Fourth Committee Member

Quinn, Daniel M


Proton-transfer reactions are one of the most fundamental chemical reactions. However, the chemical dynamics of these processes remain elusive due to the difficulty of modeling these reactions. Establishing an experimental model system and using infrared absorption and two-dimensional infrared (2D IR) spectroscopies as means for detection, the chemical dynamics of the protonation states that are involved in a ground-electronic-state proton-transfer reaction in solution can be determined. In this study, experimental models are established with formic acid and nitrogenous bases in a low dielectric solvent. A hydrogen bond forms between the acid and the base, which will allow for the proton to transfer between the two molecules to form the neutral and the ion-pair protonation states. The carbon-deuterium (C-D) stretch and the carbonyl (C=O) stretch of the formic acid molecule are used as the reporter groups for the 2D IR measurements. The results of the C-D stretch demonstrate that there is a high sensitivity to the deprotonation, vibrational coupling, and vibrational dynamics trends that are linked to the solute-solvent interactions.
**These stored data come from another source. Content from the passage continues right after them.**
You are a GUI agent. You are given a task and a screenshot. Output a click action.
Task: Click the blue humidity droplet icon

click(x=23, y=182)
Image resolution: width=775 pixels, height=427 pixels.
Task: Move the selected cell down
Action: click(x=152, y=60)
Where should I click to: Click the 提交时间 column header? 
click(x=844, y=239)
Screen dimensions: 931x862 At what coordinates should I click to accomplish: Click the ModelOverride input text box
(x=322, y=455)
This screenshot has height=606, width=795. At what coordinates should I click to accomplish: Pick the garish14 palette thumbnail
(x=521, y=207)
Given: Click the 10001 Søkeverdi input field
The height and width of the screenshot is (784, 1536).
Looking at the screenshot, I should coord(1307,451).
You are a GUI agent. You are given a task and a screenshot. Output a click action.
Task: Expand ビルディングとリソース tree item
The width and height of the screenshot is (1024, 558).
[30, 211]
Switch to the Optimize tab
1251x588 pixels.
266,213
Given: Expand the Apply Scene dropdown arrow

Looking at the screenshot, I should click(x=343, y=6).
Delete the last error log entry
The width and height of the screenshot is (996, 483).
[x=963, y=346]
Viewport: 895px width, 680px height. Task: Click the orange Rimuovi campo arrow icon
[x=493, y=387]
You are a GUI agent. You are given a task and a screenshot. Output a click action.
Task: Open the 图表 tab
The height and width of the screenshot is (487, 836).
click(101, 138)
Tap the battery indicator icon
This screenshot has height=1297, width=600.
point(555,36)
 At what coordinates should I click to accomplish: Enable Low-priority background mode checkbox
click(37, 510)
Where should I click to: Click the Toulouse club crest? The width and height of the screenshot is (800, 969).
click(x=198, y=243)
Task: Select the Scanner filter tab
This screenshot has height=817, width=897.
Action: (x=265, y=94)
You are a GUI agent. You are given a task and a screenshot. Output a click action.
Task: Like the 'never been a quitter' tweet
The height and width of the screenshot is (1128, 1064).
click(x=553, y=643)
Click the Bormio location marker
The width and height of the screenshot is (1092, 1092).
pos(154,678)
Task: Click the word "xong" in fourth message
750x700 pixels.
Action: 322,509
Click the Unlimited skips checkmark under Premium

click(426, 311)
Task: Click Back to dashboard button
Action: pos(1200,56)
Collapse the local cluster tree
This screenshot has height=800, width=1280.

The results of the C=O stretch demonstrate a sensitivity to the deprotonation and conformational disorder in which the position of the C=O changes the dynamics of the protonation state. Although, a proton-transfer is not detected, the experimental model system provides an understanding of the features that govern the chemical dynamics of proton-transfer reactions.


Hydrogen Bonding, Infrared Spectroscopy, Proton Transfer, Two-dimensional infrared spectroscopy, Vibrational Dynamics, Vibrational Spectroscopy


xvii, 121 pages


Includes bibliographical references (pages 112-121).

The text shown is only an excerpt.